Movies like The Scarehouse are why it’s simultaneously wonderful and awful to write film reviews. On the positive side, it gives me a chance to passive aggressively take out my frustrations on a terrible movie (sad, but true). On the negative side, I have to actually watch said movie. Just to get it out of the way: The Scarehouse is not a good movie. Now let me tell you why. ***WARNING: There are some mild spoilers to some of the films setpieces in the following review, but explicit details of the second half of the film will not be revealed.***
The Scarehouse centers around Corey (Sarah Booth) and Elaina (Kimberly-Sue Murray), two ex-sorority pledges who have just been released from a 2-year stint in prison. They are plotting revenge on the six sorority girls who might have had something to do with their sentencing. Their plan is to put on a haunted house (which is where the film gets its title) as they begin to stalk the girls one at a time and kill them in increasingly gruesome ways. Interspersed among all of this are found-footage flashbacks to the night Corey and Elaina were arrested.

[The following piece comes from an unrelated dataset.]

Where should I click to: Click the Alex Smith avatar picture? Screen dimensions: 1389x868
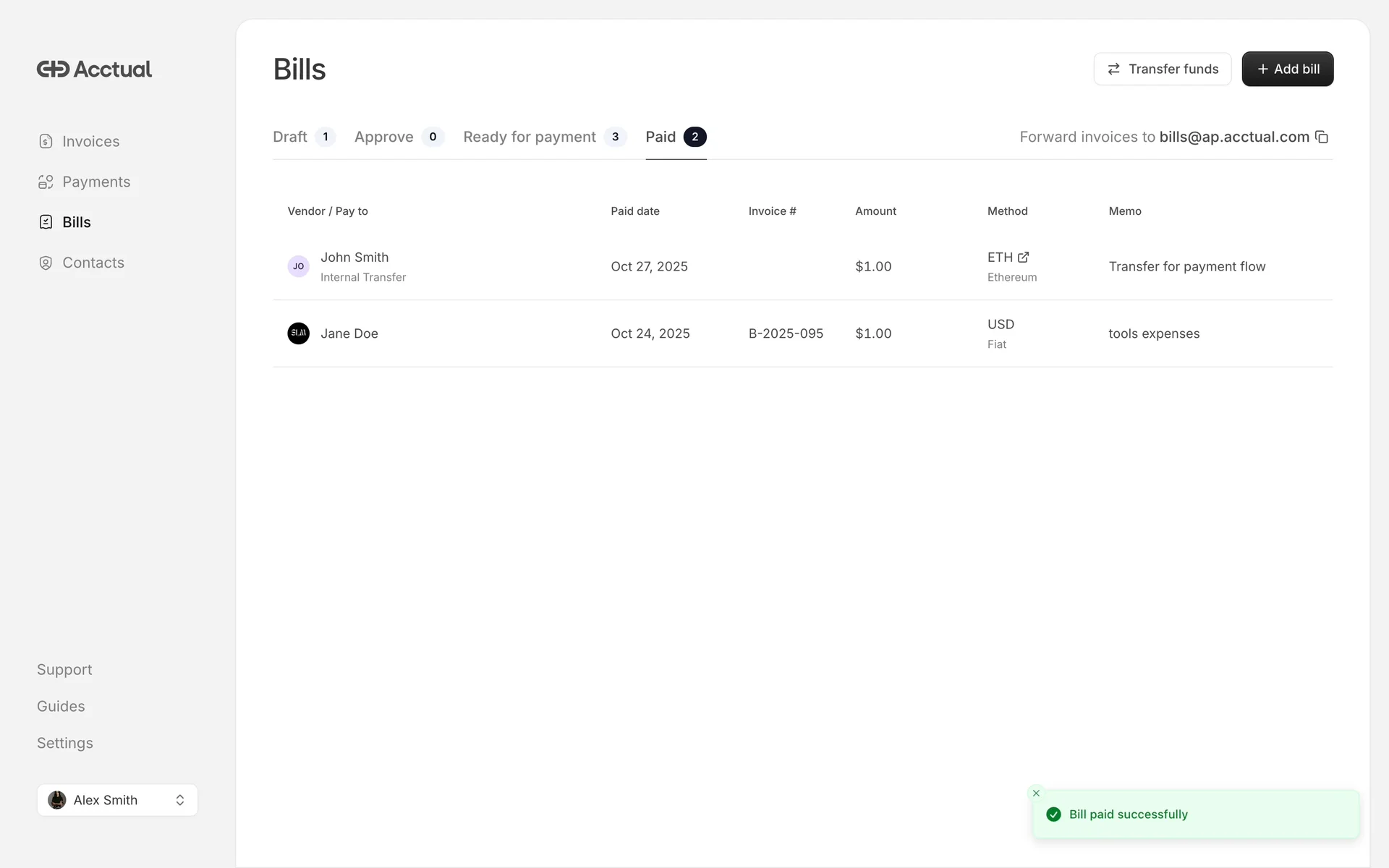(x=57, y=800)
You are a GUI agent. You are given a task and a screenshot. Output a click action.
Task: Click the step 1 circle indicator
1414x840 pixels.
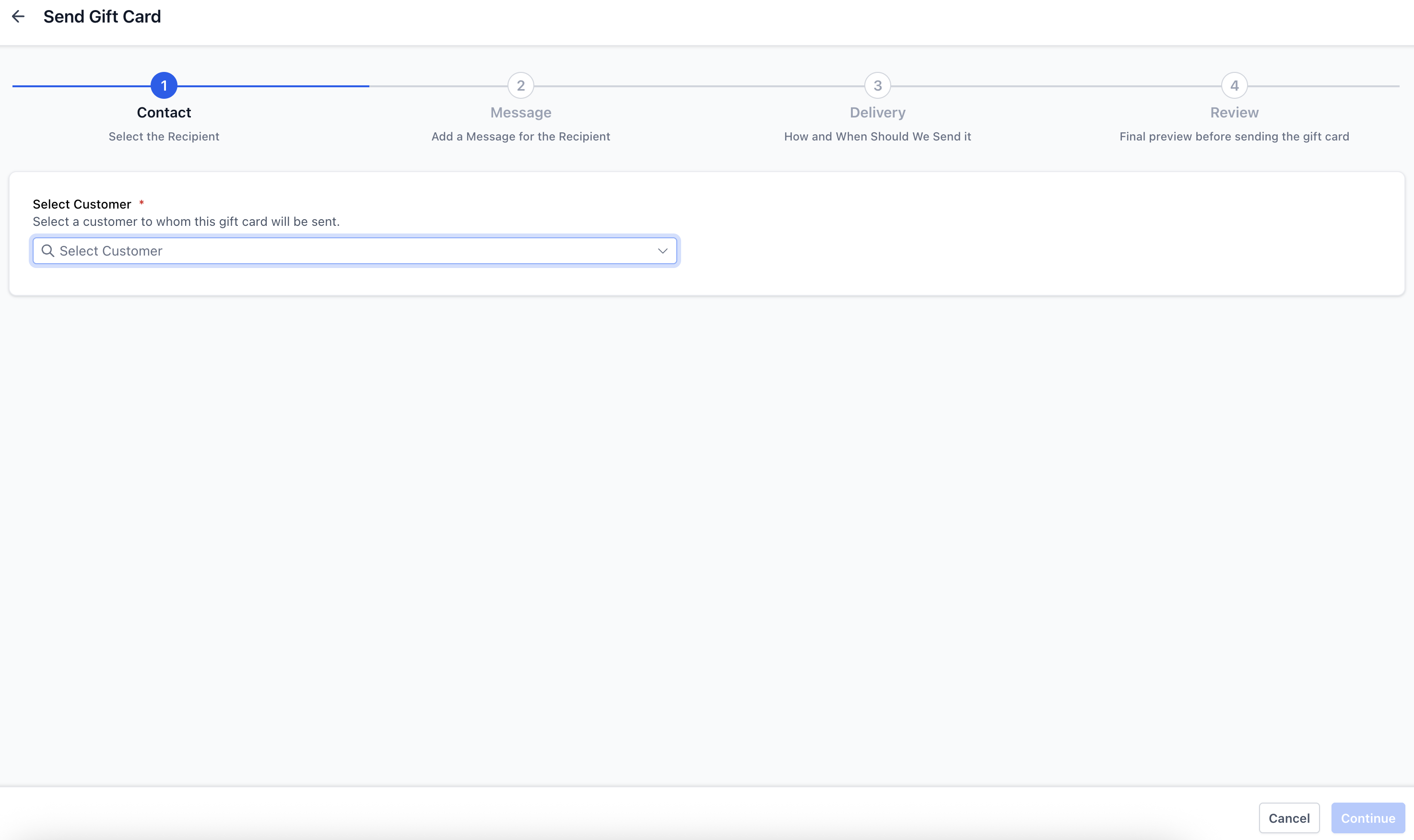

Needless to say, the found footage style of filming these flashbacks is completely unnecessary.
The script, written by director Gavin Michael Booth, has many problems. There is a lot that doesn’t make sense in The Scarehouse. For one, Elaina says she built the house from scratch (or something like that). I would love to know how this girl who was just released from prison somehow managed to get a warehouse and put together a well-decorated haunted house. Two girls are “forced” into a pillow fight to the death (the pillows are filled with powdered acid), but there is nothing really forcing them to do it. They just do it for the sake of viewers being able to talk about a cool pillow fight with a Saw-like twist. Seemingly important things are brought up once and never mentioned again. There was a pink dildo dipped in some kind of chemical that was a prime example of Chekhov’s Gun if I ever saw one, and it’s never seen again after its introduction (trust me, I never thought I would be writing that sentence in my life).
The film’s biggest issue is that it thinks it’s hip, cool and funny; but it is none of those things. From describing the color of a scarf as “labia pink” to referencing the aforementioned powdered acid as “some Walter White shit,” almost nothing in the film feels authentic. The film already feels dated and it just came out. The non-pop culture references are equally hard to listen to. The actresses have to convincingly say lines like “I can feel the satisfaction pumping through my veins.” It’s all rather silly, and not in a good way.
The performances don’t help either. A film with a poorly-written script can sometimes turn out somewhat decent if you have good actors to speak the lines. The Scarehouse is littered with poor performances, starting with Sarah Booth’s Corey. As the mastermind behind the revenge plot, Corey spouts off a lot of very, very unfunny one-liners. Everything that comes out of her mouth feels forced and awkward. This may be the fault of the script, as opposed to Booth’s, but it’s still painful to watch. The other actresses fare slightly better, but none of them stand out whatsoever.
The film does have a few moments of inspiration, including a commentary on how no one uses cell phones to call anyone anymore (we only text nowadays) and a pretty brutal death by corset. Also, the ending does have a twist that I found somewhat surprising, so I will give it that. Overall, though, the film is hit and miss with far too many misses. One positive thing that came from me watching The Scarehouse is that I now have a movie to refer people to when they say that Sorority Row isn’t a good movie and tries too hard to be witty, or that Jennifer’s Body’s dialogue feels forced and awkward. I dare anyone to say that about those two movies after watching The Scarehouse.
The Scarehouse is currently available to watch on Amazon Instant and select VOD services.